Abstract

Beyene Dereje57221* and Aschalew Nardos57223

Background: Dopamine 2 receptor agonists, Bromocriptine and Cabergoline, were originally introduced for prolactinomas and pituitary tumors but have glucose-lowering effects. This paper studied the significance of their effects on lowering blood glucose level and conducted a comprehensive analysis to identify relevant clinical trials of dopamine 2 agonists on Glycated Hemoglobin (HbA1c) and Fasting Blood Sugar (FBS).

Methods: We conducted a study using different databases; PubMed, Google Scholar, Cochrane Library, HINARI, Registers, and Citations until December 31, 2022 using the PRISMA 2020 statement, looking for studies relevant to clinical studies on FBS and HbA1c. Jadad score were used to assess the study quality. The study included studies with full abstracts, predefined garlic doses, clear interventions, and blood glucose measurements.

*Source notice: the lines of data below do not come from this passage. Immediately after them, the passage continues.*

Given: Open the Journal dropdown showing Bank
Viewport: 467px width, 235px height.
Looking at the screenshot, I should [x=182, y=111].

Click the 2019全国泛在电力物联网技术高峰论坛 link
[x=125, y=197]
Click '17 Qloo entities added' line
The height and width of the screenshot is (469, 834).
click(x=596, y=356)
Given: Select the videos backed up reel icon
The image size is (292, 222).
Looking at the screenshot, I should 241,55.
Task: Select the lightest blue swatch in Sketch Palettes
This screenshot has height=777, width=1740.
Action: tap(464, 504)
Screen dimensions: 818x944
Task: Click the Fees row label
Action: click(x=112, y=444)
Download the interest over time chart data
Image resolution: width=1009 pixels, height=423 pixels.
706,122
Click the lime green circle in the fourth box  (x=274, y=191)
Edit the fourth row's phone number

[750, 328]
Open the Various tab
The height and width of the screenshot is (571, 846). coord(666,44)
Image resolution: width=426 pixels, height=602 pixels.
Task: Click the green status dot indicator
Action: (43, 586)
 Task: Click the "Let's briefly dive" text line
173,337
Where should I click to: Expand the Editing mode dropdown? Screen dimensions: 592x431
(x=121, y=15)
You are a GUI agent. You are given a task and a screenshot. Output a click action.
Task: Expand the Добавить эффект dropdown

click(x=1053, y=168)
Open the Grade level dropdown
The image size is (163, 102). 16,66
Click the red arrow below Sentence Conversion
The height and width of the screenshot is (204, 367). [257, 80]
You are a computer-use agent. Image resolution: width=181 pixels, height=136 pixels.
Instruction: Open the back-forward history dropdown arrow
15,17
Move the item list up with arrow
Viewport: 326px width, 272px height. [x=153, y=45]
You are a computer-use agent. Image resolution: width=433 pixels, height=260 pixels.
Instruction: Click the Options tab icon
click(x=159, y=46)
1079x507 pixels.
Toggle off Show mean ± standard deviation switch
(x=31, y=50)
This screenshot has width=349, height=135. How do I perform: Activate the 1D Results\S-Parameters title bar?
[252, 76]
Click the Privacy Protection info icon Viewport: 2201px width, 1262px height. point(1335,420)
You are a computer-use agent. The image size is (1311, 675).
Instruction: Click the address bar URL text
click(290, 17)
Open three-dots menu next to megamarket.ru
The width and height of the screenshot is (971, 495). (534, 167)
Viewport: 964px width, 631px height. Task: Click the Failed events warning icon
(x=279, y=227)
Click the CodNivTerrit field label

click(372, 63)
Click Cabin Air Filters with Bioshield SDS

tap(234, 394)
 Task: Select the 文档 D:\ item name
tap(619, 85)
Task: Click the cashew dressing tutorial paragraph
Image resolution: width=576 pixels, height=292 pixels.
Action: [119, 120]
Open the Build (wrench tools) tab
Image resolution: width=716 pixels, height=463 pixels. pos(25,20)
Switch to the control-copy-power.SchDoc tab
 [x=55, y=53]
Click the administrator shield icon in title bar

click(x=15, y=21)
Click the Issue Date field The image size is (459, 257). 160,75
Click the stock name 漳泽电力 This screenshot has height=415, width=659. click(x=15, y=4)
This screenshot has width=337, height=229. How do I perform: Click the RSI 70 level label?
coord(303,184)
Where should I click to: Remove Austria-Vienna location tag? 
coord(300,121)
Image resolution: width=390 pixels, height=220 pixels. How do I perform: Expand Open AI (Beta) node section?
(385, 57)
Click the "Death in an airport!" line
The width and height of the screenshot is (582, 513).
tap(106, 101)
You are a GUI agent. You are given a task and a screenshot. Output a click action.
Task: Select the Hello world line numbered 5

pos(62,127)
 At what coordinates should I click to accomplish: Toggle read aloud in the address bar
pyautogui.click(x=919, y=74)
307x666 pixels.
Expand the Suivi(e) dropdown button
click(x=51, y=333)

Results: Data were synthesized from 23 clinical studies that recruited 6125 study subjects. The pooled effect analysis of the trials revealed that dopamine 2 agonists improve glycated hemoglobin (HbA1c) (SMD=-1.26; 95% CI (-1.60,-0.93), p<0.00001), and FBS (SMD=-1.84; 95% Confidence Limit (CI) (-2.61,-1.07), p<0.00001). Each drug’s pooled effect analysis indicates bromocriptine significantly improved HbA1c (SMD=-1.25; 95% CI (-1.64,-0.87), p<0.00001) and FBS (SMD=-1.90; 95% CI (-2.79,-1.01), p<0.00001) and similarly, cabergoline significantly improved HbA1c (SMD =-1.29; 95% CI (-1.96, -0.62), p<0.00001) and FBS (SMD=-1.62; 95% CI (-2.82,-0.41), p<0.00001). The data presented above demonstrated that dopamine 2 agonists have a significant ability to lower blood sugar levels in clinical studies

Conclusion: The study shows that dopamine 2 agonists have significantly reduced glycated hemoglobin and fasting blood sugar levels without major side effects. Although there are encouraging results, more data is required to determine the best anti-hyperglycemic dose and frequency of daily use, as well as side effects and possible product interactions when using dopamine 2 receptor agonists for their anti-hyperglycemic benefits.